**What to do:**
Write out all of the data without omission, exactly as shown.
*** Opening of Data supplied ***
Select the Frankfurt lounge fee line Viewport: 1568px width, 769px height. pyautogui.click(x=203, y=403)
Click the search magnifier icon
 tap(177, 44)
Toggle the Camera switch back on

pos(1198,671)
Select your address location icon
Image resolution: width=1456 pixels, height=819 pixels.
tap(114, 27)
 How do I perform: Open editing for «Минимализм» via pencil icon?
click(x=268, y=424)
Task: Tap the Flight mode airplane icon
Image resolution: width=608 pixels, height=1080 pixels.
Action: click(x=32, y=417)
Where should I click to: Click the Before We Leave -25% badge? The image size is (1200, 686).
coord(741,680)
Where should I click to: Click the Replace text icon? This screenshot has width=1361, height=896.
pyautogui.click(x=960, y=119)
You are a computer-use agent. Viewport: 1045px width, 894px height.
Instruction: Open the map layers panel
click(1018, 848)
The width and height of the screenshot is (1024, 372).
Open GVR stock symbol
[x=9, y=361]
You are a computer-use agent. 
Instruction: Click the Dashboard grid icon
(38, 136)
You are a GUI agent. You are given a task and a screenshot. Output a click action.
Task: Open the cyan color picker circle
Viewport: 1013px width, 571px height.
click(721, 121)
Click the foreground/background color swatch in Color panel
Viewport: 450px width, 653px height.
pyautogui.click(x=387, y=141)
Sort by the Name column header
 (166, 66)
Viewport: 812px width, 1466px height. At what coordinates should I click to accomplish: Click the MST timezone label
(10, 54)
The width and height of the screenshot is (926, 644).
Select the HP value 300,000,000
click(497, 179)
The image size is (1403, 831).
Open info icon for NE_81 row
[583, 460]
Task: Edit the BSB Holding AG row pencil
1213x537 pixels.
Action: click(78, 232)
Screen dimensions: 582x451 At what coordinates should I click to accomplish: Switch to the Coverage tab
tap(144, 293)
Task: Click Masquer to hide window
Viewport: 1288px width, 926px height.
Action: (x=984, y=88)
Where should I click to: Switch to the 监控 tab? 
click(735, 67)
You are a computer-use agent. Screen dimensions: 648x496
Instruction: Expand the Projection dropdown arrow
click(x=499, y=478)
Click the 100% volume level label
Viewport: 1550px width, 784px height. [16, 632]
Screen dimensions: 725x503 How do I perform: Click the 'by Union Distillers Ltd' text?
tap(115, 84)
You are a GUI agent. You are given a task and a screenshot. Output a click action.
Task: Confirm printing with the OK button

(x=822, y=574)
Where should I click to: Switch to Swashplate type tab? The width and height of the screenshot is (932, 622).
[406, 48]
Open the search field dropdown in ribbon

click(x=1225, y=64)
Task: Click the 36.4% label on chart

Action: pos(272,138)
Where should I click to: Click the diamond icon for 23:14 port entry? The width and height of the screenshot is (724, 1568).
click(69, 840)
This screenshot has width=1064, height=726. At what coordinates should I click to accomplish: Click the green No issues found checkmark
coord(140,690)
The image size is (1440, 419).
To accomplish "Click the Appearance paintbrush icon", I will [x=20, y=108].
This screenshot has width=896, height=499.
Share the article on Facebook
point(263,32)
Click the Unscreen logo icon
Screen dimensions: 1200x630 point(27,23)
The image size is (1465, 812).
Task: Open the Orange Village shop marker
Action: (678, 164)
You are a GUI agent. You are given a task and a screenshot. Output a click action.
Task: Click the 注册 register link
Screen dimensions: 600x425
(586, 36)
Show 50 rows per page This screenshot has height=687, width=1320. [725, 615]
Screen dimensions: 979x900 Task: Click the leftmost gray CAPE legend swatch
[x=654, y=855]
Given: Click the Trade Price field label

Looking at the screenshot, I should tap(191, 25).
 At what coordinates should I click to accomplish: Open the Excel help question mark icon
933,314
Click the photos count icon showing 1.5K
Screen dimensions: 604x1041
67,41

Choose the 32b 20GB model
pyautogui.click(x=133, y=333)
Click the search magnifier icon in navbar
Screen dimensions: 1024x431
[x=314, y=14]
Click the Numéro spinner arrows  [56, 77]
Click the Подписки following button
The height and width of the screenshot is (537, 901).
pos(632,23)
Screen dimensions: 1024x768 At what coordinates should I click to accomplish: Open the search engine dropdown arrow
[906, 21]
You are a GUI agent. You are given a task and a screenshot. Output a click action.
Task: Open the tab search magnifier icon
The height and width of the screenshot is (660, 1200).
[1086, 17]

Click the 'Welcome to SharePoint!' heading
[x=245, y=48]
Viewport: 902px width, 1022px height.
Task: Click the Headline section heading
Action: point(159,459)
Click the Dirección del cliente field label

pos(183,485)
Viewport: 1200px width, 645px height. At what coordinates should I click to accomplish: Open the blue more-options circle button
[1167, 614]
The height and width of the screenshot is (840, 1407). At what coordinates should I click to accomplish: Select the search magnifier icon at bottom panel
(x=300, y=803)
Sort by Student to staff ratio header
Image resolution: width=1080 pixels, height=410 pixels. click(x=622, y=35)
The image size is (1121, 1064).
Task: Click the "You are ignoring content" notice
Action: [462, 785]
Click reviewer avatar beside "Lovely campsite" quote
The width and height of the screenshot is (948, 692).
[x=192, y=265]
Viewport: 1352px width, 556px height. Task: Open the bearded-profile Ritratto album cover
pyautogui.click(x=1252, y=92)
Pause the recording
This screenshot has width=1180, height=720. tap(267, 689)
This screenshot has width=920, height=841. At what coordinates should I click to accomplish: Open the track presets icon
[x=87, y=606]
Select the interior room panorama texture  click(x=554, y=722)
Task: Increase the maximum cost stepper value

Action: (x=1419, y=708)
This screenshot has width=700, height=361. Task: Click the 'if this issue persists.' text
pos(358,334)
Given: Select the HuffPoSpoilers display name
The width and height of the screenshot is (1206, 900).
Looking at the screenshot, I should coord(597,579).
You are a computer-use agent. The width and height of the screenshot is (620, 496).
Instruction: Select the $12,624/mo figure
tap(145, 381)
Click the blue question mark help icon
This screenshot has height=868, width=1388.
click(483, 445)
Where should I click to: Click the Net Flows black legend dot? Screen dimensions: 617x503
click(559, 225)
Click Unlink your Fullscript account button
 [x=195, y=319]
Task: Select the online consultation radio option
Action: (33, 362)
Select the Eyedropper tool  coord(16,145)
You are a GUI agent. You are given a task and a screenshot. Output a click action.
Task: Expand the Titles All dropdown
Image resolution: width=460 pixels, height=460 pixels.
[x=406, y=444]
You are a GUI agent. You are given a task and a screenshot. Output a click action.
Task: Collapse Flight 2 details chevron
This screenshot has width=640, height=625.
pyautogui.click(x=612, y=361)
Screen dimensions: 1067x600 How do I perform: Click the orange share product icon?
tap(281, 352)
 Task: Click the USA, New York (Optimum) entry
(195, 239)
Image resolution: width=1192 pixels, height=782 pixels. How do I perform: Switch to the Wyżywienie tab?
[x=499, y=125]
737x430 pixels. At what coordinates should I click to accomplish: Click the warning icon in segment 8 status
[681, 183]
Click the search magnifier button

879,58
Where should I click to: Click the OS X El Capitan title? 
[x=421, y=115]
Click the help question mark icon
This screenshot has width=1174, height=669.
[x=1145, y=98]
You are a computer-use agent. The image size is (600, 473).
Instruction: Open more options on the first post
*** Close of Data supplied ***
**Written answer:**
Select the Frankfurt lounge fee line Viewport: 1568px width, 769px height. pyautogui.click(x=203, y=403)
Click the search magnifier icon
 tap(177, 44)
Toggle the Camera switch back on

pos(1198,671)
Select your address location icon
Image resolution: width=1456 pixels, height=819 pixels.
tap(114, 27)
 How do I perform: Open editing for «Минимализм» via pencil icon?
click(x=268, y=424)
Task: Tap the Flight mode airplane icon
Image resolution: width=608 pixels, height=1080 pixels.
Action: click(x=32, y=417)
Where should I click to: Click the Before We Leave -25% badge? The image size is (1200, 686).
coord(741,680)
Where should I click to: Click the Replace text icon? This screenshot has width=1361, height=896.
pyautogui.click(x=960, y=119)
You are a computer-use agent. Viewport: 1045px width, 894px height.
Instruction: Open the map layers panel
click(1018, 848)
The width and height of the screenshot is (1024, 372).
Open GVR stock symbol
[x=9, y=361]
You are a computer-use agent. 
Instruction: Click the Dashboard grid icon
(38, 136)
You are a GUI agent. You are given a task and a screenshot. Output a click action.
Task: Open the cyan color picker circle
Viewport: 1013px width, 571px height.
click(721, 121)
Click the foreground/background color swatch in Color panel
Viewport: 450px width, 653px height.
pyautogui.click(x=387, y=141)
Sort by the Name column header
 (166, 66)
Viewport: 812px width, 1466px height. At what coordinates should I click to accomplish: Click the MST timezone label
(10, 54)
The width and height of the screenshot is (926, 644).
Select the HP value 300,000,000
click(497, 179)
The image size is (1403, 831).
Open info icon for NE_81 row
[583, 460]
Task: Edit the BSB Holding AG row pencil
1213x537 pixels.
Action: click(78, 232)
Screen dimensions: 582x451 At what coordinates should I click to accomplish: Switch to the Coverage tab
tap(144, 293)
Task: Click Masquer to hide window
Viewport: 1288px width, 926px height.
Action: (x=984, y=88)
Where should I click to: Switch to the 监控 tab? 
click(735, 67)
You are a computer-use agent. Screen dimensions: 648x496
Instruction: Expand the Projection dropdown arrow
click(x=499, y=478)
Click the 100% volume level label
Viewport: 1550px width, 784px height. [16, 632]
Screen dimensions: 725x503 How do I perform: Click the 'by Union Distillers Ltd' text?
tap(115, 84)
You are a GUI agent. You are given a task and a screenshot. Output a click action.
Task: Confirm printing with the OK button

(x=822, y=574)
Where should I click to: Switch to Swashplate type tab? The width and height of the screenshot is (932, 622).
[406, 48]
Open the search field dropdown in ribbon

click(x=1225, y=64)
Task: Click the 36.4% label on chart

Action: pos(272,138)
Where should I click to: Click the diamond icon for 23:14 port entry? The width and height of the screenshot is (724, 1568).
click(69, 840)
This screenshot has width=1064, height=726. At what coordinates should I click to accomplish: Click the green No issues found checkmark
coord(140,690)
The image size is (1440, 419).
To accomplish "Click the Appearance paintbrush icon", I will [x=20, y=108].
This screenshot has width=896, height=499.
Share the article on Facebook
point(263,32)
Click the Unscreen logo icon
Screen dimensions: 1200x630 point(27,23)
The image size is (1465, 812).
Task: Open the Orange Village shop marker
Action: (678, 164)
You are a GUI agent. You are given a task and a screenshot. Output a click action.
Task: Click the 注册 register link
Screen dimensions: 600x425
(586, 36)
Show 50 rows per page This screenshot has height=687, width=1320. [725, 615]
Screen dimensions: 979x900 Task: Click the leftmost gray CAPE legend swatch
[x=654, y=855]
Given: Click the Trade Price field label

Looking at the screenshot, I should tap(191, 25).
 At what coordinates should I click to accomplish: Open the Excel help question mark icon
933,314
Click the photos count icon showing 1.5K
Screen dimensions: 604x1041
67,41

Choose the 32b 20GB model
pyautogui.click(x=133, y=333)
Click the search magnifier icon in navbar
Screen dimensions: 1024x431
[x=314, y=14]
Click the Numéro spinner arrows  [56, 77]
Click the Подписки following button
The height and width of the screenshot is (537, 901).
pos(632,23)
Screen dimensions: 1024x768 At what coordinates should I click to accomplish: Open the search engine dropdown arrow
[906, 21]
You are a GUI agent. You are given a task and a screenshot. Output a click action.
Task: Open the tab search magnifier icon
The height and width of the screenshot is (660, 1200).
[1086, 17]

Click the 'Welcome to SharePoint!' heading
[x=245, y=48]
Viewport: 902px width, 1022px height.
Task: Click the Headline section heading
Action: point(159,459)
Click the Dirección del cliente field label

pos(183,485)
Viewport: 1200px width, 645px height. At what coordinates should I click to accomplish: Open the blue more-options circle button
[1167, 614]
The height and width of the screenshot is (840, 1407). At what coordinates should I click to accomplish: Select the search magnifier icon at bottom panel
(x=300, y=803)
Sort by Student to staff ratio header
Image resolution: width=1080 pixels, height=410 pixels. click(x=622, y=35)
The image size is (1121, 1064).
Task: Click the "You are ignoring content" notice
Action: [462, 785]
Click reviewer avatar beside "Lovely campsite" quote
The width and height of the screenshot is (948, 692).
[x=192, y=265]
Viewport: 1352px width, 556px height. Task: Open the bearded-profile Ritratto album cover
pyautogui.click(x=1252, y=92)
Pause the recording
This screenshot has width=1180, height=720. tap(267, 689)
This screenshot has width=920, height=841. At what coordinates should I click to accomplish: Open the track presets icon
[x=87, y=606]
Select the interior room panorama texture  click(x=554, y=722)
Task: Increase the maximum cost stepper value

Action: (x=1419, y=708)
This screenshot has width=700, height=361. Task: Click the 'if this issue persists.' text
pos(358,334)
Given: Select the HuffPoSpoilers display name
The width and height of the screenshot is (1206, 900).
Looking at the screenshot, I should coord(597,579).
You are a computer-use agent. The width and height of the screenshot is (620, 496).
Instruction: Select the $12,624/mo figure
tap(145, 381)
Click the blue question mark help icon
This screenshot has height=868, width=1388.
click(483, 445)
Where should I click to: Click the Net Flows black legend dot? Screen dimensions: 617x503
click(559, 225)
Click Unlink your Fullscript account button
 [x=195, y=319]
Task: Select the online consultation radio option
Action: (33, 362)
Select the Eyedropper tool  coord(16,145)
You are a GUI agent. You are given a task and a screenshot. Output a click action.
Task: Expand the Titles All dropdown
Image resolution: width=460 pixels, height=460 pixels.
[x=406, y=444]
You are a GUI agent. You are given a task and a screenshot. Output a click action.
Task: Collapse Flight 2 details chevron
This screenshot has width=640, height=625.
pyautogui.click(x=612, y=361)
Screen dimensions: 1067x600 How do I perform: Click the orange share product icon?
tap(281, 352)
 Task: Click the USA, New York (Optimum) entry
(195, 239)
Image resolution: width=1192 pixels, height=782 pixels. How do I perform: Switch to the Wyżywienie tab?
[x=499, y=125]
737x430 pixels. At what coordinates should I click to accomplish: Click the warning icon in segment 8 status
[681, 183]
Click the search magnifier button

879,58
Where should I click to: Click the OS X El Capitan title? 
[x=421, y=115]
Click the help question mark icon
This screenshot has width=1174, height=669.
[x=1145, y=98]
You are a computer-use agent. The image size is (600, 473).
Instruction: Open more options on the first post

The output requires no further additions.